В палате он появился не скоро и уже не в форме, а в сером больничном халате, надетом поверх нательного белья. Дежурная сестра помогла вновь прибывшему лечь, спросила, не надо ли чего, и вышла.
— Ну, давай знакомиться, — улыбнулся офицер и протянул худую, но крепкую в рукопожатии руку. — Лейтенант Василий Ахнин.
— Петя, — представился Петька и для полного порядка добавил: — Иванов.
…Голубоглазый, с белесым вьющимся чубом над высоким лбом, Василий Ахнин был очень молод. Сейчас, без военной формы, без погон, он казался совсем юношей и понимал это. Поэтому, когда Петька обратился к нему: «Дядя Вася…», — Ахнин сказал:
— Ну какой я тебе «дядя»! Тебе сколь годков–то?
— Тринадцать.
— А мне двадцать… будет. Так что не дядя, а, скорей, брат я тебе по возрасту. Поэтому зови меня Василием, а то и просто Васей…
В первый вечер поговорили немного. Василий Ахнин рассказал, что под Сталинградом был тяжело ранен («осколок, понимаешь, легкое продырявил, а пуля в ногу угодила, кость повредила шибко»), что после госпиталя отпустили его домой («для полной поправки, ан опять беда — рана на ноге открылась, загноение пошло, и теперь без новой операции никак не обойтись — кость надо скоблить»), что местный комиссар — великолепный мужик («о человеке хорошее беспокойство имеет, сам в больницу привез»).
Петька откровенно рассказал Василию Ахнину, как ошарашили его офицерские погоны, которые он увидел впервые, — непривычно это было, — а потом спросил, страшно ли идти в атаку.
Страшно, — сказал Василий. — Только врагам страшней.

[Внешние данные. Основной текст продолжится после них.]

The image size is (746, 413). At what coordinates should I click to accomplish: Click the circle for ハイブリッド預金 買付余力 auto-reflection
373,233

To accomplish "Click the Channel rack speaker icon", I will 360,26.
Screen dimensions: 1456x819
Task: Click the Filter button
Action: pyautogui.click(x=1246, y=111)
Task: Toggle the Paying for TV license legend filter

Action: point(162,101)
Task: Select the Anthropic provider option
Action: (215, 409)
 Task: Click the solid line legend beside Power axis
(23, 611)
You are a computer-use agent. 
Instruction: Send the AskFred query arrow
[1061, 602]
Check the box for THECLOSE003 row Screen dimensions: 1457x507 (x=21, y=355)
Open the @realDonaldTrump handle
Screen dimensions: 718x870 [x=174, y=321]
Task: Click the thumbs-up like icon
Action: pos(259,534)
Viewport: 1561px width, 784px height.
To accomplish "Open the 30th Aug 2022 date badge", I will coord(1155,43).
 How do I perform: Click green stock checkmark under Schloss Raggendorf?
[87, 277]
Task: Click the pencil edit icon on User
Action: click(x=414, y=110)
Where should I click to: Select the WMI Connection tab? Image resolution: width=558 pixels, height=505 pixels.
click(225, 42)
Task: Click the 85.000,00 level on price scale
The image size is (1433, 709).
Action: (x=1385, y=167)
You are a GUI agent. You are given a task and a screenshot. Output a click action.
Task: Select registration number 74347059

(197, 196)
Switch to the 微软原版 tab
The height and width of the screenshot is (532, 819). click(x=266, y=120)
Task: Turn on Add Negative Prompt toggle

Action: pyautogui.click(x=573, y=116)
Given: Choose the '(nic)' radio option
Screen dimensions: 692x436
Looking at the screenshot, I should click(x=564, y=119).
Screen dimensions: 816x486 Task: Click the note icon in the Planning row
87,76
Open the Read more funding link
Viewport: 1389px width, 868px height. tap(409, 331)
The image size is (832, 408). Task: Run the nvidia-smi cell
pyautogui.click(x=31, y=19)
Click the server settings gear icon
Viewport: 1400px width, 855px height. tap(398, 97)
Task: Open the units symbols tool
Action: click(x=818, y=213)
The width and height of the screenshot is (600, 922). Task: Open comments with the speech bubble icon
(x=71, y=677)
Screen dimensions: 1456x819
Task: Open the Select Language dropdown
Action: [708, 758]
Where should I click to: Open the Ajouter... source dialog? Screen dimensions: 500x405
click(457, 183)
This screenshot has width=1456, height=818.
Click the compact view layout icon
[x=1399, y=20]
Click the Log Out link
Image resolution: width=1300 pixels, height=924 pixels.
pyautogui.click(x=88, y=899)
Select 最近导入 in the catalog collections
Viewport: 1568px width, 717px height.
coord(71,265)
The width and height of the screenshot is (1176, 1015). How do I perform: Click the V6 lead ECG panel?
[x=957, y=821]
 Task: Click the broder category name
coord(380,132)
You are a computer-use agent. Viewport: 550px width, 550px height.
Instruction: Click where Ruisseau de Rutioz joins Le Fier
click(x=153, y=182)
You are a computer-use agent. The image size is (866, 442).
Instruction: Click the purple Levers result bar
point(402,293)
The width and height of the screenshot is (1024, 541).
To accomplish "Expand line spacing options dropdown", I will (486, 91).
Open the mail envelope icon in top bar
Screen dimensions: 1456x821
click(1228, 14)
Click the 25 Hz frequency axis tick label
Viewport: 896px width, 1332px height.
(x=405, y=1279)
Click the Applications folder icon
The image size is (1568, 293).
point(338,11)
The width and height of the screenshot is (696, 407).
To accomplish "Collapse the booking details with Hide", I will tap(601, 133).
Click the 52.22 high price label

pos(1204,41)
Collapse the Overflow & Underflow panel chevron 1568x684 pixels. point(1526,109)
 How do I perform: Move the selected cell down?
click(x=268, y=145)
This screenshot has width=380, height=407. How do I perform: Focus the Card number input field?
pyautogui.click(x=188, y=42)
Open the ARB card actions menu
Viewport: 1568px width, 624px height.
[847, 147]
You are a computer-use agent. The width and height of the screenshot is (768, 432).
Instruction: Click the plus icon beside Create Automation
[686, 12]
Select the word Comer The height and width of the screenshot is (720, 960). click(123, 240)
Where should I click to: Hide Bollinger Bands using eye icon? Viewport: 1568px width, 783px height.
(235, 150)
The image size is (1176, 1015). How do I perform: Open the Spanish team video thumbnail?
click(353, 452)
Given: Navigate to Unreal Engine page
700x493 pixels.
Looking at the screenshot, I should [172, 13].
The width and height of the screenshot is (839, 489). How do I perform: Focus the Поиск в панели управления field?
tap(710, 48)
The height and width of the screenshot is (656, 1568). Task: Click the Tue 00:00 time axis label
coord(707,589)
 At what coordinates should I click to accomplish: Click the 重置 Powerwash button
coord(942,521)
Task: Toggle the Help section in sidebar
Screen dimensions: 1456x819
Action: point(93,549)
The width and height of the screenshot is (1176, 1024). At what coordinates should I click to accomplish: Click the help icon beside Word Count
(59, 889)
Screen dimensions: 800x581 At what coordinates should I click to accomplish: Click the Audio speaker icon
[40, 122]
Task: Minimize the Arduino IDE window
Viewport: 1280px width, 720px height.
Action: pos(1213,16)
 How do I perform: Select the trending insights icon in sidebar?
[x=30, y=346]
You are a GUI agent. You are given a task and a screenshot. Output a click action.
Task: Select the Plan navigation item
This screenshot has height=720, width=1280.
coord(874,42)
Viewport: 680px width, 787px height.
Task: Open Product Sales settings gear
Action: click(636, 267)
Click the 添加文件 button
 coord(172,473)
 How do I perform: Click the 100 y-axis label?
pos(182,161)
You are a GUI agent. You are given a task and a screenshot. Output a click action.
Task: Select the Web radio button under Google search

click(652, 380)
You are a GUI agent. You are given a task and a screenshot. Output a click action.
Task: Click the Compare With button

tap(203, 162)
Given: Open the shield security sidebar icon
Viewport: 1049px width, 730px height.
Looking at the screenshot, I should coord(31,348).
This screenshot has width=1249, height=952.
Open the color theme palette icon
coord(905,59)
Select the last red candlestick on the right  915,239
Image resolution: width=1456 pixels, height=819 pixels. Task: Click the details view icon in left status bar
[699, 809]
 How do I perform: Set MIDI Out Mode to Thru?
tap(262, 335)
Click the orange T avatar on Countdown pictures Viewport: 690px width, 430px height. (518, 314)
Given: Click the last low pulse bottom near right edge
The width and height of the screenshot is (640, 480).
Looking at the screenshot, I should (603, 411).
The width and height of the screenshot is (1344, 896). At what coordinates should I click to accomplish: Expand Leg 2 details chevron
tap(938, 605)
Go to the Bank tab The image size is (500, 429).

На чужой земле они! И нету у них с нашей землей никакой связи, разве что могильной… Мы их теперь здорово лупим, ба–а–альшую юшку пускаем!
Рана у него сильно болела («две ночи из–за проклятой не сплю!»). Он позвал сестру, попросил снотворного и вскоре уже спал, лишь стонал иногда во сне.
На другой день Владимир Эммануилович сделал лейтенанту операцию.
— Теперь долго не залежусь, — сказал Василий Ахнин Петьке. — Только вот пугает хирург: говорит, кость после скоблежки тоньше лепестка стала, отвоевался, мол. Ну да это мы еще посмотрим!
Василий поправлялся быстро — рана затягивалась, температура спала, его больше не лихорадило.
А Петькииа нога по–прежнему «не хотела» разгибаться, и в больнице не было гипса…
— Что же делать с тобой, герой? — спросил во время очередного обхода Мануйлов. — Кажется мне, у тебя нечто нервное. А откуда у тебя, у мальчишки, это? Ну-с, разденься–ка: посмотрим тебя еще разик — снизу доверху и наоборот!